Screenshot grounding data:
######

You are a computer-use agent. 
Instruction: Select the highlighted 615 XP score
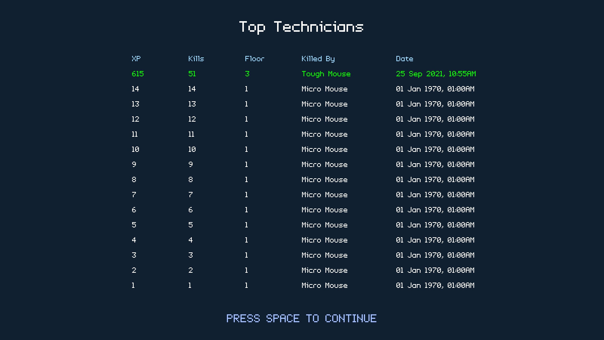point(137,74)
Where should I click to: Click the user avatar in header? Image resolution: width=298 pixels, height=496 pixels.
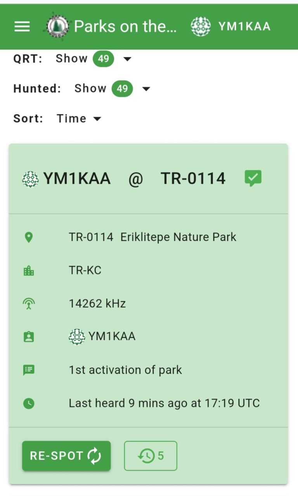pyautogui.click(x=201, y=26)
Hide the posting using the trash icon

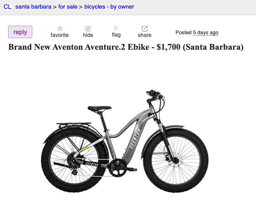(x=88, y=28)
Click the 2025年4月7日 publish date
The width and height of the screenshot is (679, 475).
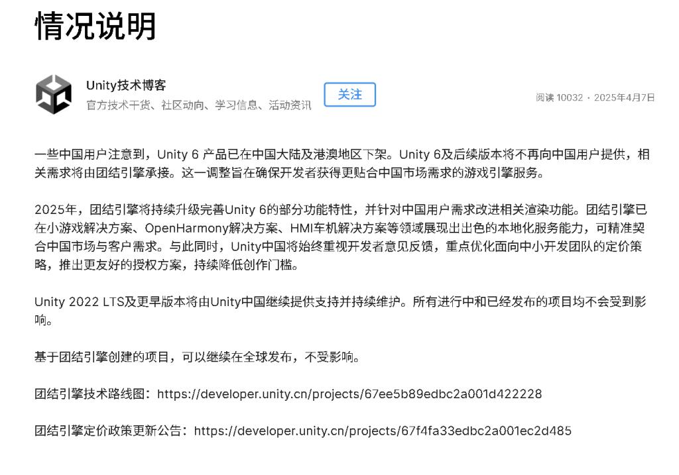click(624, 97)
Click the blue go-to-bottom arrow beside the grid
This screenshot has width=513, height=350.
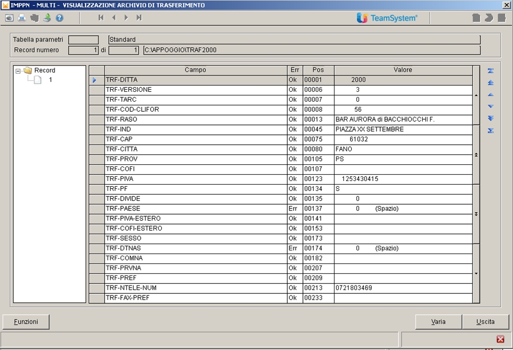(x=490, y=131)
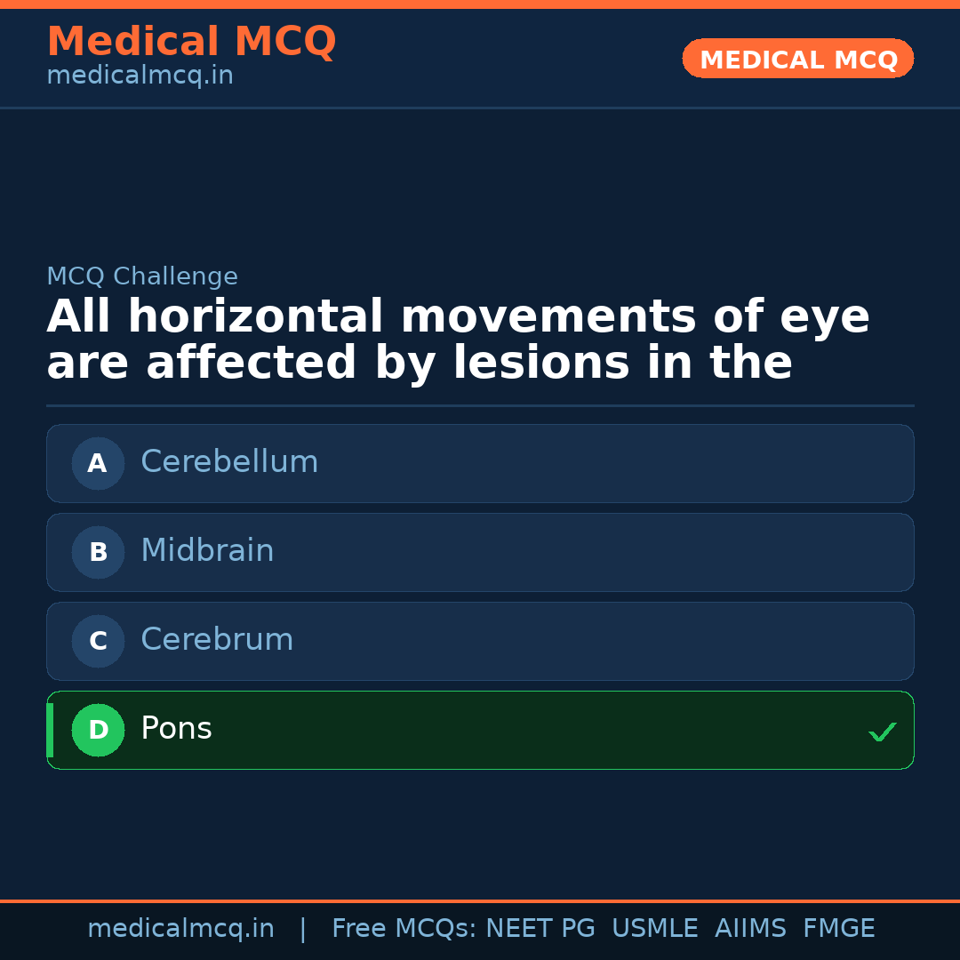The image size is (960, 960).
Task: Click the question text about horizontal eye movements
Action: tap(458, 339)
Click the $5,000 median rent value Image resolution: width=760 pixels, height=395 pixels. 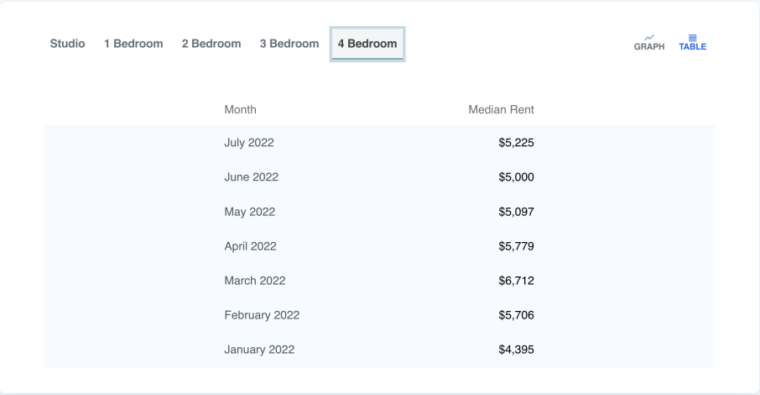(x=516, y=177)
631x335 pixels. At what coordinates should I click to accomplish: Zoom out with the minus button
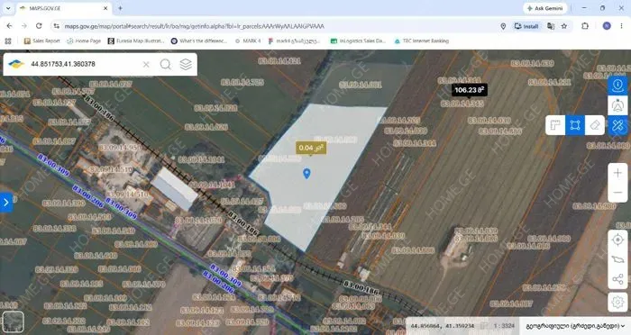click(x=617, y=193)
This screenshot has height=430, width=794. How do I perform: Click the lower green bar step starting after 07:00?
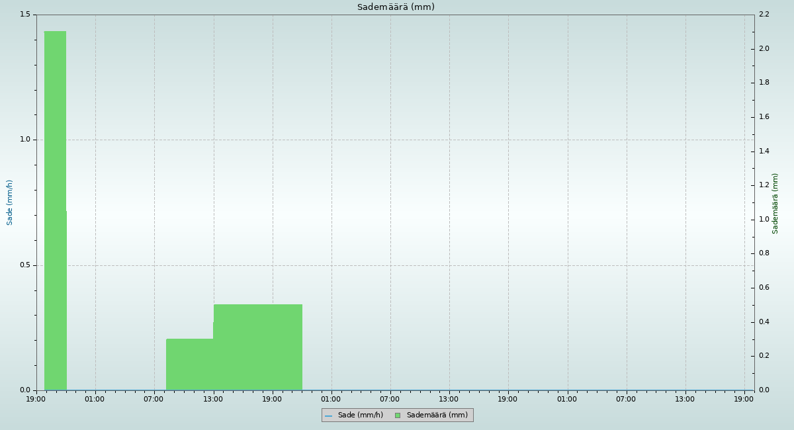(x=189, y=364)
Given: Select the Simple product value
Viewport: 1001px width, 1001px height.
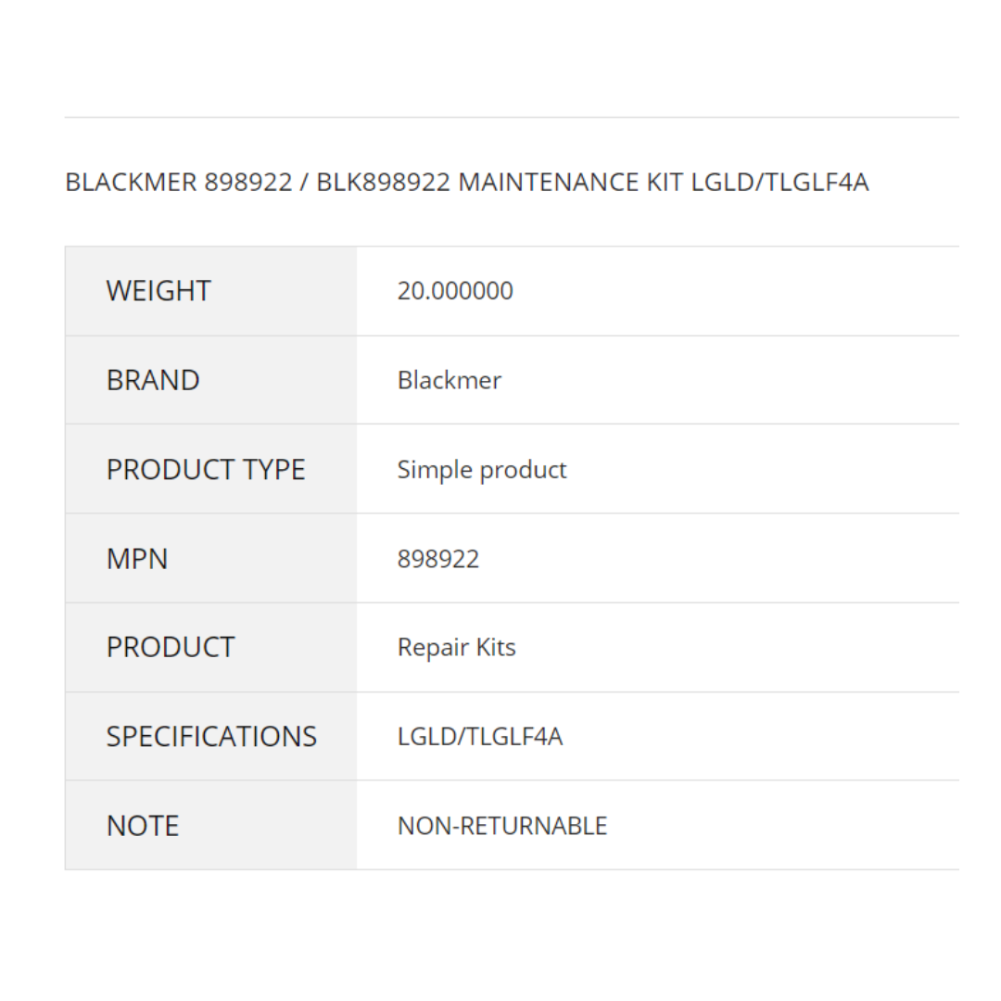Looking at the screenshot, I should click(x=482, y=470).
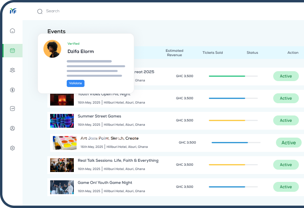
Task: Open the settings gear sidebar icon
Action: point(12,148)
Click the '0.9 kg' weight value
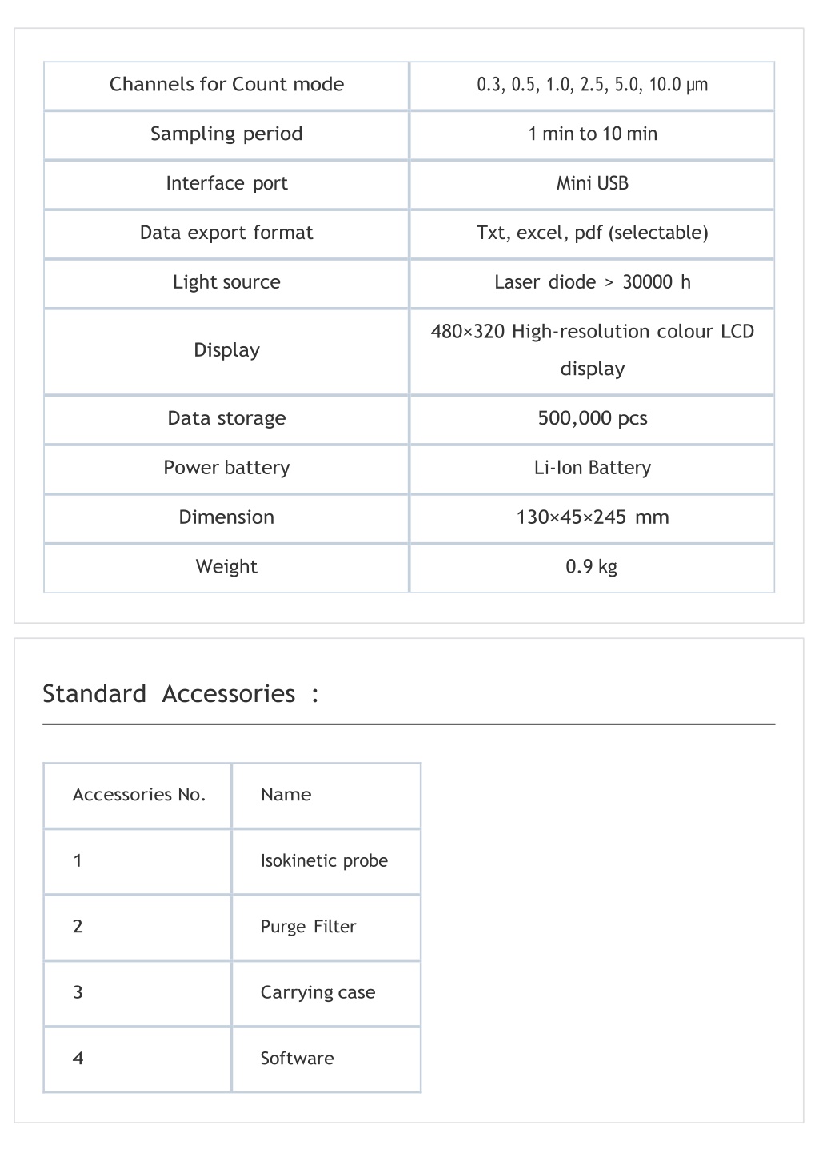 593,568
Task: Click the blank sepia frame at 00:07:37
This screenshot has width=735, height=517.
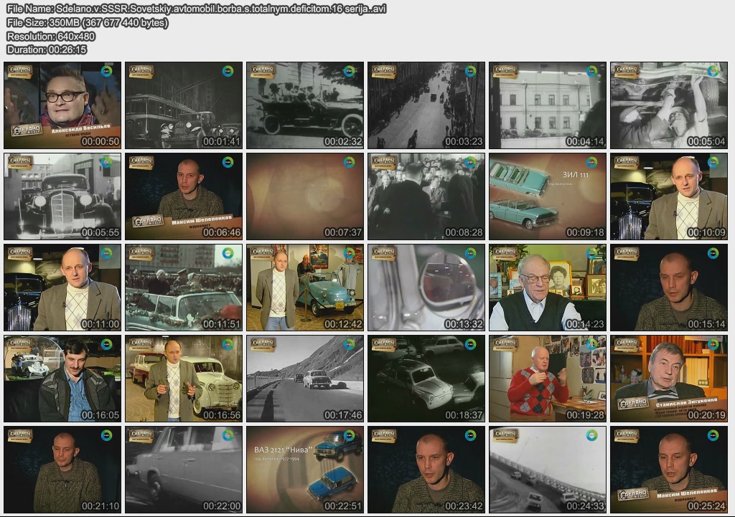Action: tap(305, 196)
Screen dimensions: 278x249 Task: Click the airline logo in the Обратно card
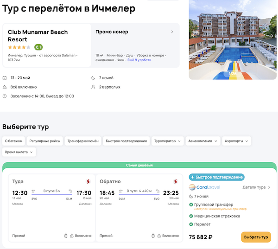(175, 181)
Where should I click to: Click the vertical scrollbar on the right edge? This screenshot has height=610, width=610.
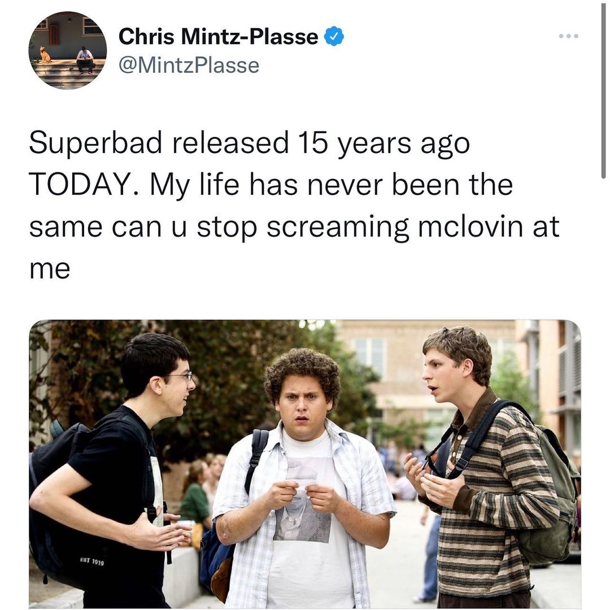point(603,89)
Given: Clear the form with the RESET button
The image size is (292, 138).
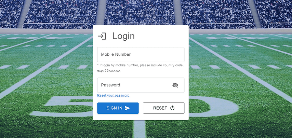Looking at the screenshot, I should (x=164, y=108).
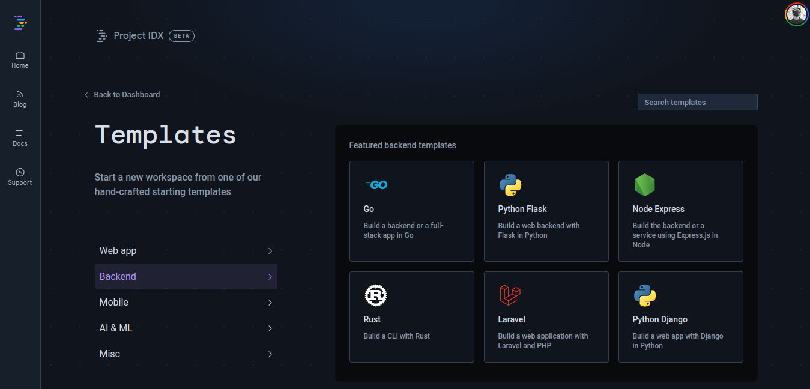This screenshot has width=810, height=389.
Task: Click the Python Django template icon
Action: click(645, 295)
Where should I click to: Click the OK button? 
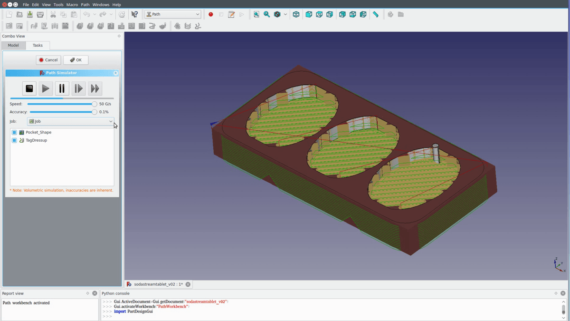[x=76, y=59]
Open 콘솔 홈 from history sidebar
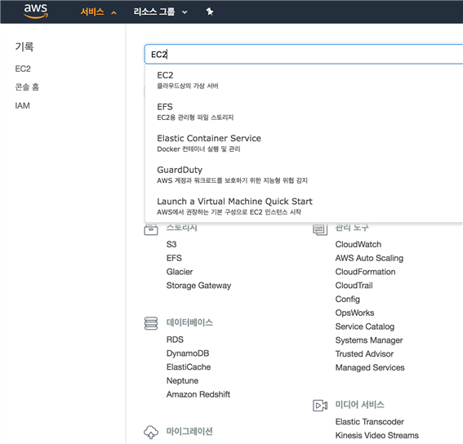Viewport: 463px width, 444px height. point(27,87)
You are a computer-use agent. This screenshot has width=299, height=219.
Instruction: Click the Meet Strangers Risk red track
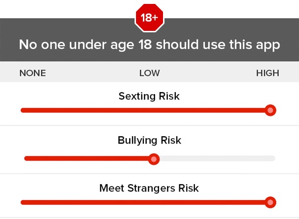click(143, 202)
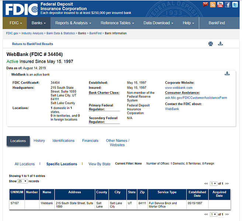Expand the Banks navigation dropdown
The width and height of the screenshot is (242, 221).
click(38, 23)
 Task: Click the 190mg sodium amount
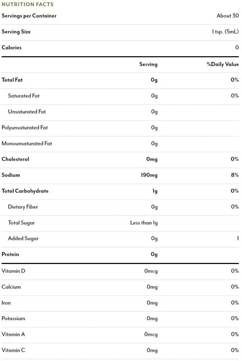pos(149,175)

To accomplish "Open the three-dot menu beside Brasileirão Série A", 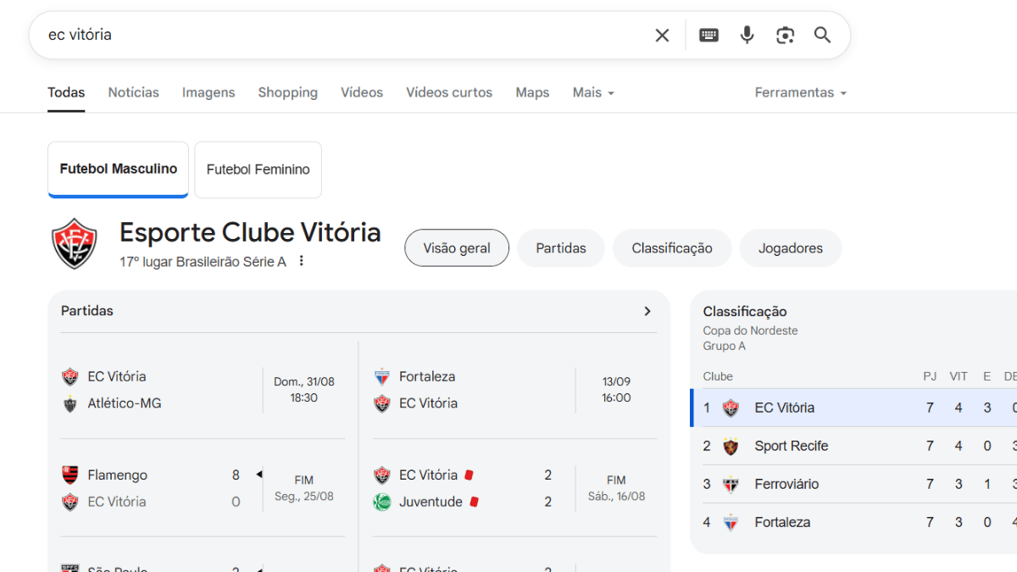I will coord(301,261).
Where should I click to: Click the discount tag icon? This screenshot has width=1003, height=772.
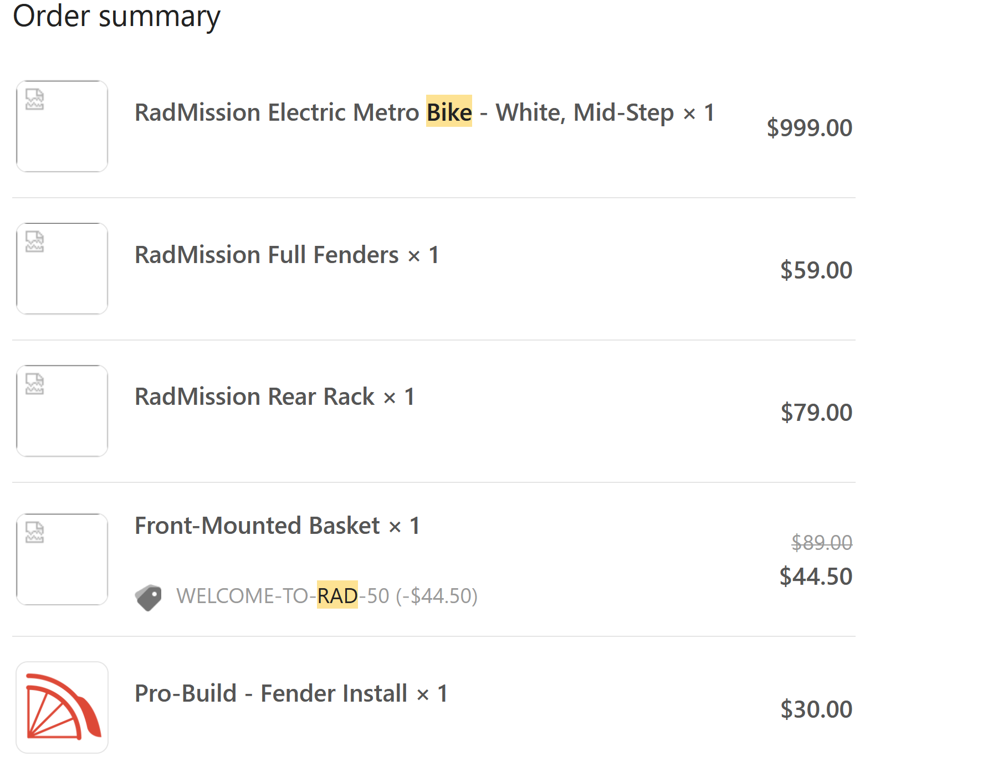pyautogui.click(x=148, y=597)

######

## ABOUT THIS TASK
Which lines in the records above contain the string "computer"? Copy each one.

## WRITTEN ANSWER
You are a computer-use agent. 
You are a computer-use agent. This screenshot has width=299, height=219.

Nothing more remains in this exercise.